How about another example? So given we have a model:

class Something < ActiveRecord::Base
  VALID_THINGS = %w(yolo swag)
  OTHER_VALID_THINGS = %w(thing another_thing)
  def valid_things_ids
    where(group: group).pluck(:id)
  end
end

The above is just a contrived example based off a real class we have in my current company. The spec I saw was this:

subject(:valid_things_ids) { described_class.valid_things_ids(group) }

let(:group) { 'example' }

before do
  described_class::VALID_THINGS.each do |thing|
    FactoryGirl.create(:something, group: 'example', name: thing)
  end
end

described_class::VALID_THINGS.each do |thing|
  it "contains things with the name #{thing}" do
    the_thing = described_class.find_by_group_and_name('example', thing)
    expect(valid_things_ids).to include the_thing.id
  end
end

Okay. First, this is a correct test, in that given a number of somethings, we can call the method and it returns us all the ids of somethings with that group (e.g. example).

My issue with this, however, is do we need to test all the valid things? What about OTHER_VALID_THINGS? If we want to test all the possible values of VALID_THINGS , then we should also test all the possible values of OTHER_VALID_THINGS. If we DON’T want to test all possible values, then why use VALID_THINGS? Why not just contrive a random sample and just prove that the method works?

How about something like this?

subject(:valid_things_ids) { described_class.valid_things_ids(group) }

let(:group) { 'blurb' }

let!(:random_thing) { FactoryGirl.create(:something, group: 'blurb', id: 111) }
let!(:another_thing) { FactoryGirl.create(:something, group: 'blurb', id: 222) }
let!(:not_included) { FactoryGirl.create(:something, group: 'shrug', id: 333) }

it do
  expect(valid_things_ids).to include 111
  expect(valid_things_ids).to include 222
  expect(valid_things_ids).not_to include 333
end

So here, I create 3 somethings and give them ids. I make the third one have a different group. Now if I run the method with blurb as the argument, I can expect that it includes the first two and not the last one.

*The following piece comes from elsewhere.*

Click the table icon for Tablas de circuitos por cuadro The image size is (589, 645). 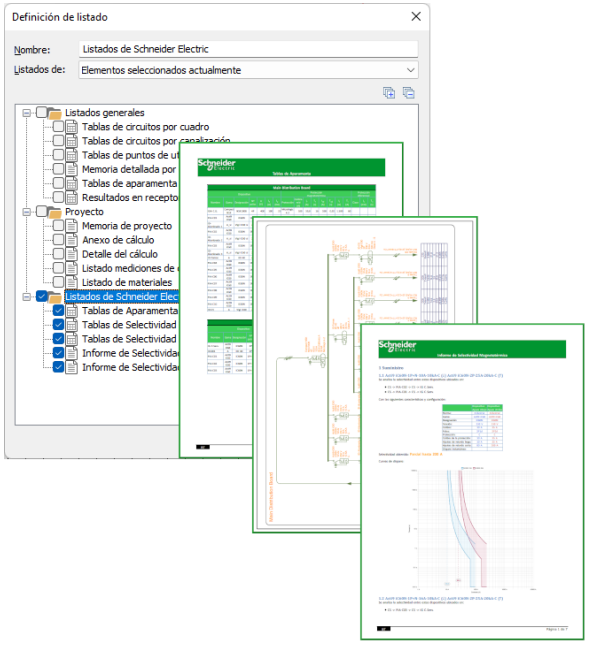(72, 127)
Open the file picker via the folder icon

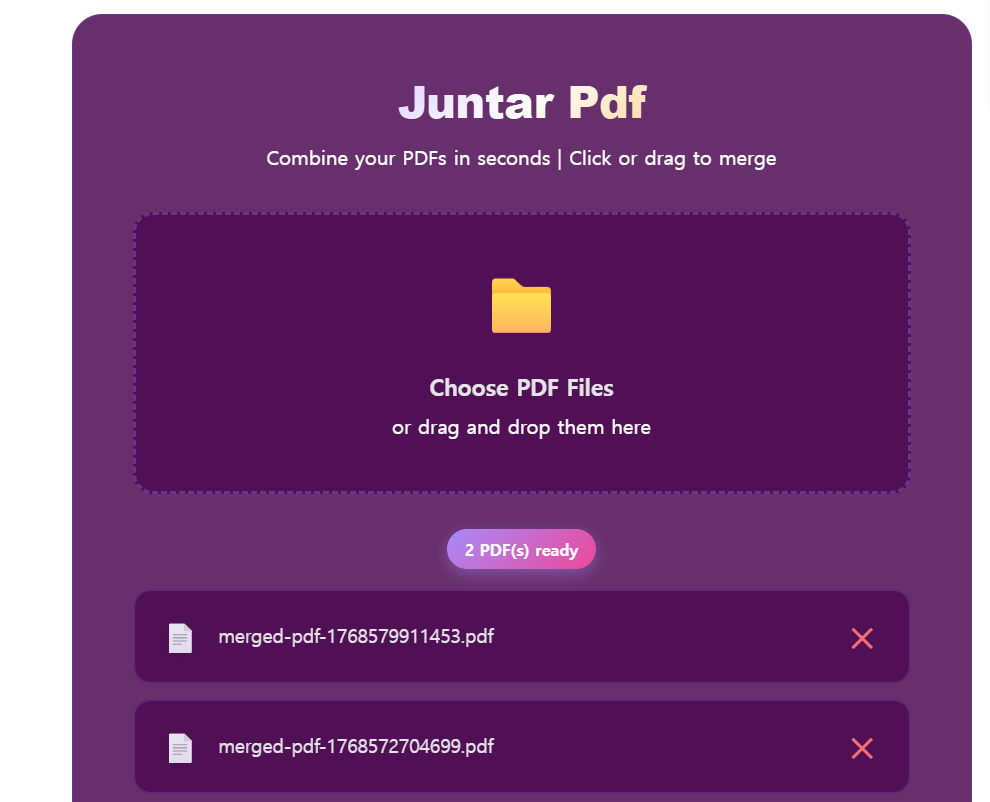(x=520, y=306)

Reading it a few months from now, I won’t be confused as to what is being tested since it is straightforward, and I don’t even have to ask why I am only testing a certain part of the code and not all.

Also take note of the explicitness of the test. I am expecting it to include the ids 111 and 222. Normally, people would test it like so:

expect(valid_things_ids).to include random_thing.id

I don’t really like these tests, because they still rely on the code at this point. If for some reason the id is nil, and the code also had a bug where it returned nil, then this test would still pass. Not with explicit ids and expectations, though. Of course there will be caveats, but I think I would like to deal with those rather than the uncertainty of possible false positives.

Wrapping up

As you can see from both the examples above, simple to read tests will help you in the long run. Being very explicit helps a lot in understanding tests and having fewer bugs.

Remember, your 100% test coverage won’t matter if half of those are false positives. Always remember your past self when testing. Try to think far ahead into the future and ask yourself what your tests mean.